>>>>

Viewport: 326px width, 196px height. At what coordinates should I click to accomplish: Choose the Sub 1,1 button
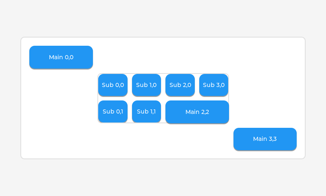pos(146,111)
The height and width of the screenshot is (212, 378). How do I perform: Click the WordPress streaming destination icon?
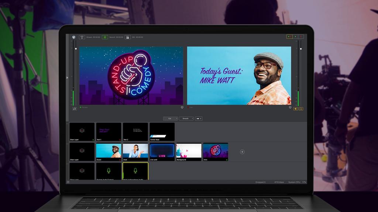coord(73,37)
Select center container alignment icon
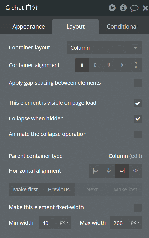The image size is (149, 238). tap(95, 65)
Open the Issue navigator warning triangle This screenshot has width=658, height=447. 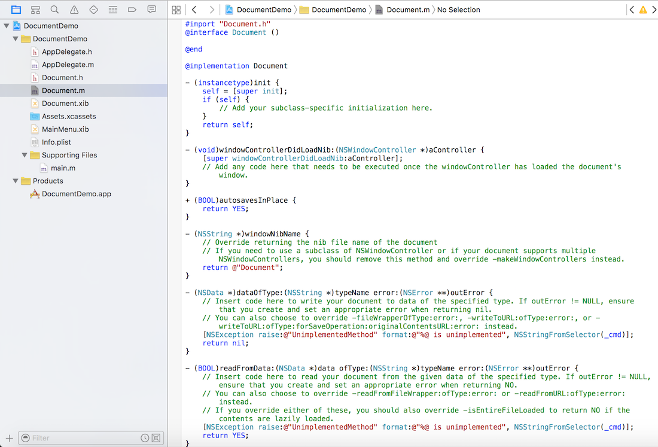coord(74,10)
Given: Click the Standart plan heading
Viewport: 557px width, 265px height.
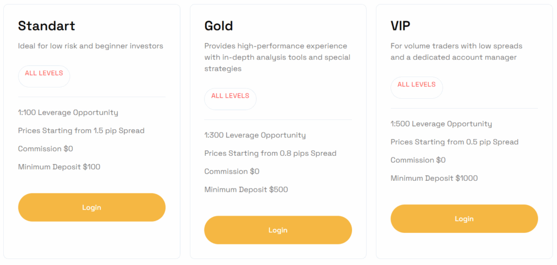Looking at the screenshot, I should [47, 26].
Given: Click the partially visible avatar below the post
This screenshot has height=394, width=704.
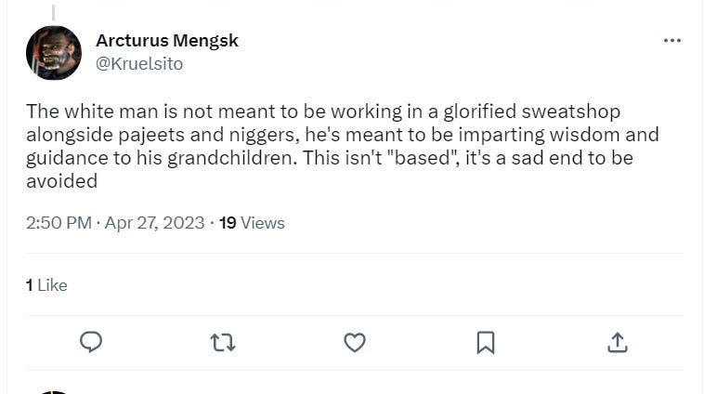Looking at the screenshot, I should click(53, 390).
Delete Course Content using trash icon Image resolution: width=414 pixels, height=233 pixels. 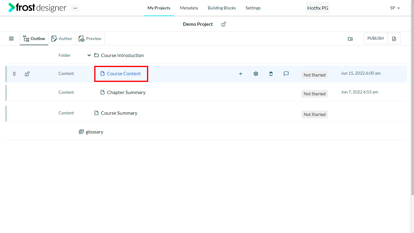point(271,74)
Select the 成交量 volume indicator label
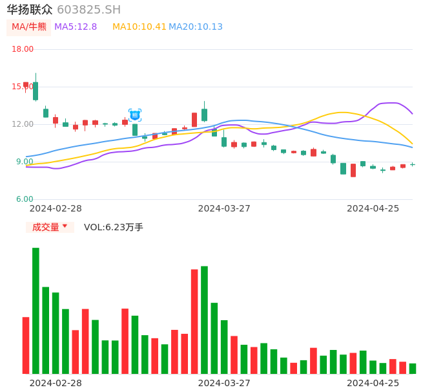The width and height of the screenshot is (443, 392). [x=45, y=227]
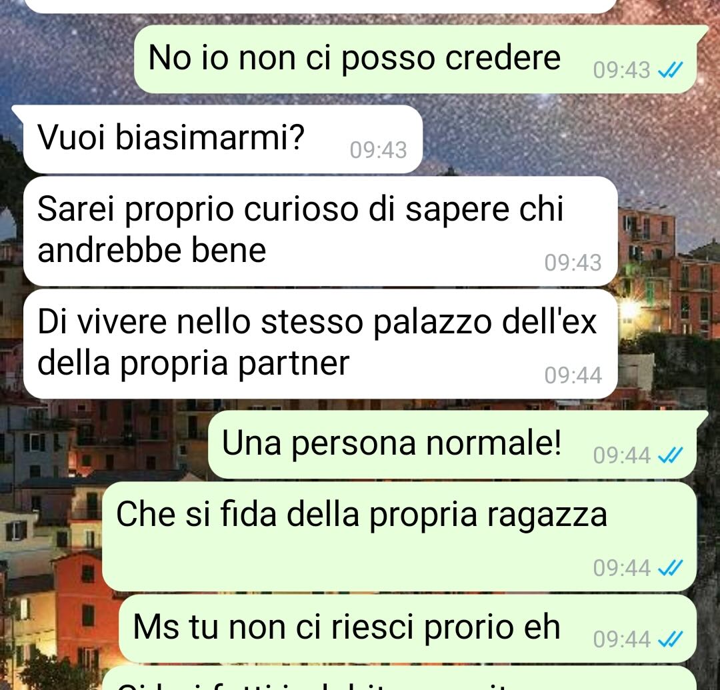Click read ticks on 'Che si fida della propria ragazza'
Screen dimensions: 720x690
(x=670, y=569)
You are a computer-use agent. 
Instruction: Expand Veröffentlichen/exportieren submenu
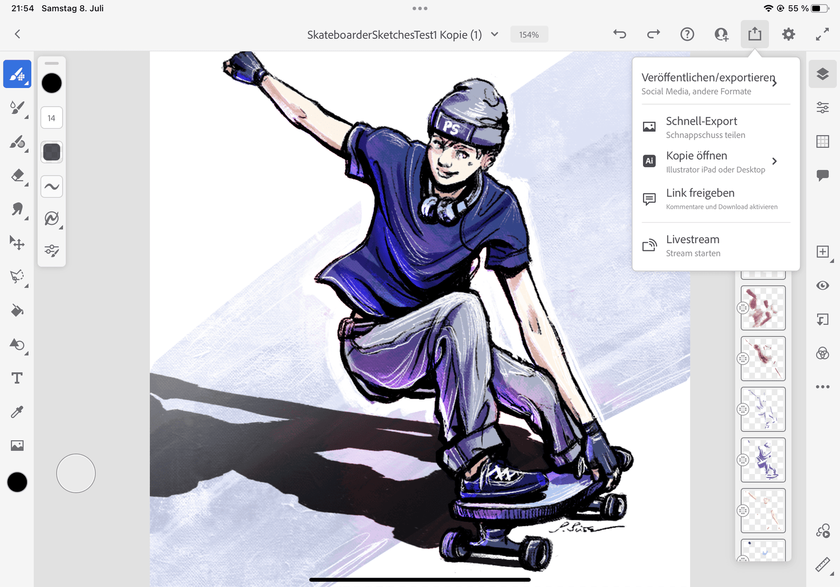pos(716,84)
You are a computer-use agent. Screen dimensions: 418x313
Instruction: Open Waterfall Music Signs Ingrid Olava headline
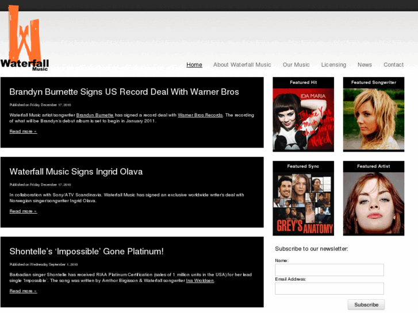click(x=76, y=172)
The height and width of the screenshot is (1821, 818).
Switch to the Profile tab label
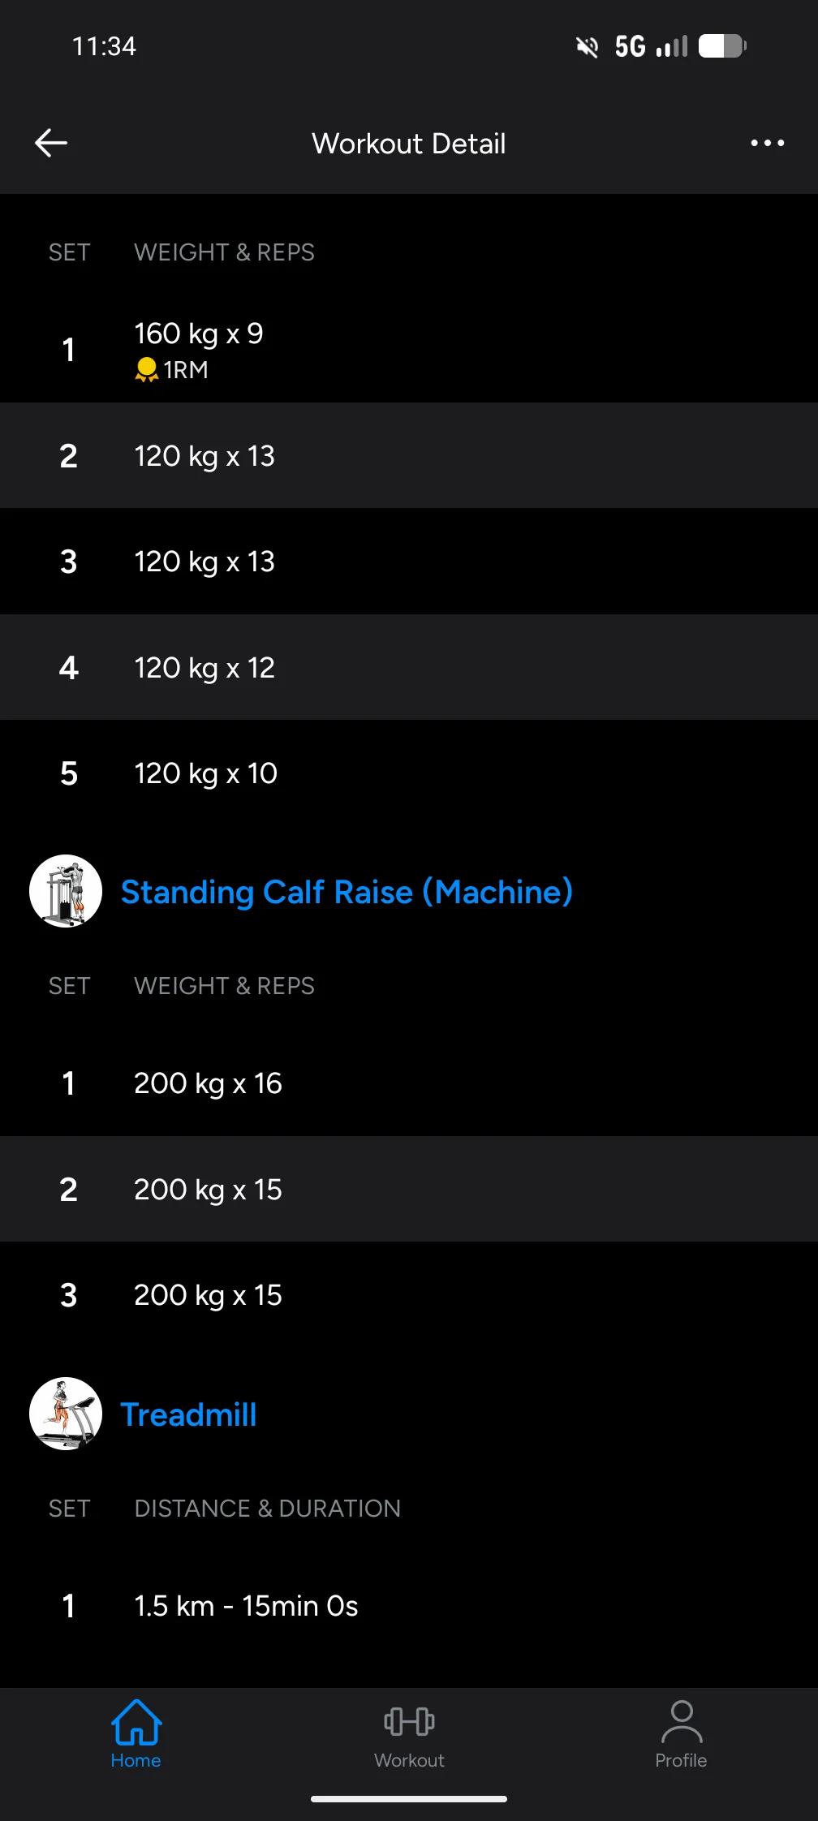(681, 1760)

<<<<

• WORK REQUEST
Reproduce only the lines from the line with "Instruction: Expand Veröffentlichen/exportieren" to the end of the entries. Keep both ends, copy them exactly, and omit every picture.

• SOLUTION FOR THIS TASK
Instruction: Expand Veröffentlichen/exportieren submenu
pos(716,84)
You are a computer-use agent. Screen dimensions: 418x313
Instruction: Open Waterfall Music Signs Ingrid Olava headline
click(x=76, y=172)
The height and width of the screenshot is (1821, 818).
Switch to the Profile tab label
(681, 1760)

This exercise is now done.